Twitter will soon require US organizations, which purchase issue-specific ads, to disclose more information about themselves. They will also have to begin labeling issue ads as promoted in a bid to “increase transparency” about advertising on the platform. Executives of the company announced the policy change in a blog post.
The new policy targets ‘promoted content’ referring to an election or political candidates and “ads that advocate for legislative issues of national importance.” These include organizations which advocate for issues including abortion, civil rights, climate change, guns, healthcare, immigration, national security, social security, taxes, and trade among others.
To purchase ads in either category, promoters have to verify their identity and be located within the US. If approved for promoting issues, all such ads will be labeled with a “promoted” tag. Promoted tweets, and their accounts will have to furnish in each tweet which organization paid for that ad. The new policy will come into effect from September 30 only in the US. Earlier in May, Twitter had brought in a similar policy for political campaigns and ads as well, the company added certification requirements for those running political campaigns ads.
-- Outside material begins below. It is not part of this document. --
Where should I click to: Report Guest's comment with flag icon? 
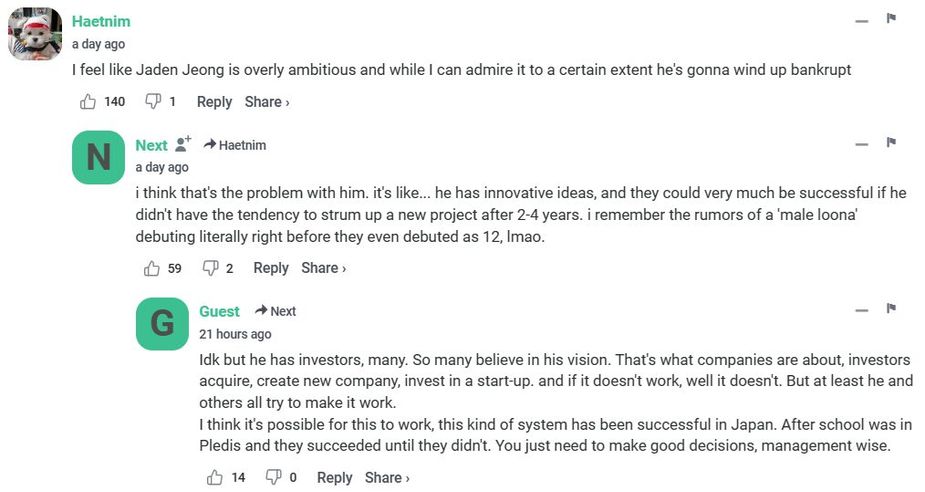click(x=891, y=309)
The company is introducing these policies in wake of events over the last year which have reduced public trust in tech companies such as Facebook and Twitter, and invited the threat of regulation and lawsuits from US lawmakers.
The policy change comes a week after global tech giants — Facebook, Twitter, Google, Microsoft — discovered and terminated influence campaigns which were found to have originated largely in Iran, but also in Russia.
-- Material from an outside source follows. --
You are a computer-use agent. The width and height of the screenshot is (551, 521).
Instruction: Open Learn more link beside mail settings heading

Read: Some of Facebook’s now suspended accounts actually bought & distributed ads
Tech companies now face the heat from US lawmakers. Facebook CEO Mark Zuckerburg and COO Sheryl Sandberg will testify to the US Senate Intelligence Committee — which oversees the government’s intelligence and surveillance efforts. Larry Page, Alphabet CEO, was also invited but has not confirmed his attendance yet, per Chicago Tribune.
Twitter has changed the following policies in a matter of months:
- In May, it tightened rules on advertising political campaigns and ads; certification and labeling.
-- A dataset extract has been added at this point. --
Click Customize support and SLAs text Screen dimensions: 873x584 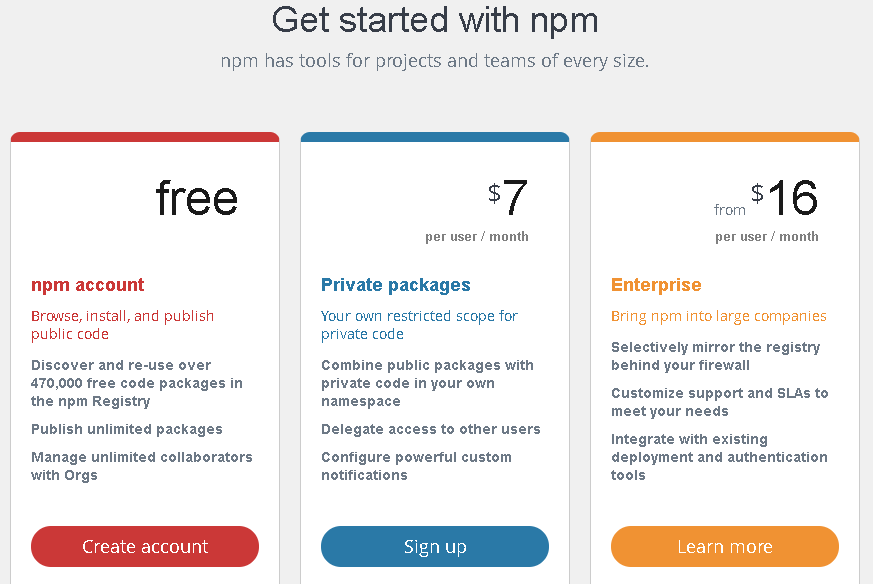click(x=719, y=402)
- Twitter purged over 70 million accounts in the over two months ending July as part of its crackdown on suspicious activity and fake users on the platform.
- Since June, new users signing up on Twitter are now required to authenticate their accounts with either an email address or a phone number — aimed at removing automated accounts.
News organizations exempt
Twitter’s new policy will not effect news organizations as the company says, “We don’t believe that news organizations running ads on Twitter that report on these issues, rather than advocate for or against them, should be subject to this policy.” Instead, Twitter has outlined criteria for news organizations to be exempted.
The publication must not be pushing content that is disproportionately user-generated or aggregated, must not be advocating a single issue, and most importantly have 200,000 monthly unique users in the US. The news organizations will have to be transparent and display information about reporters, editorial staff, their contact information.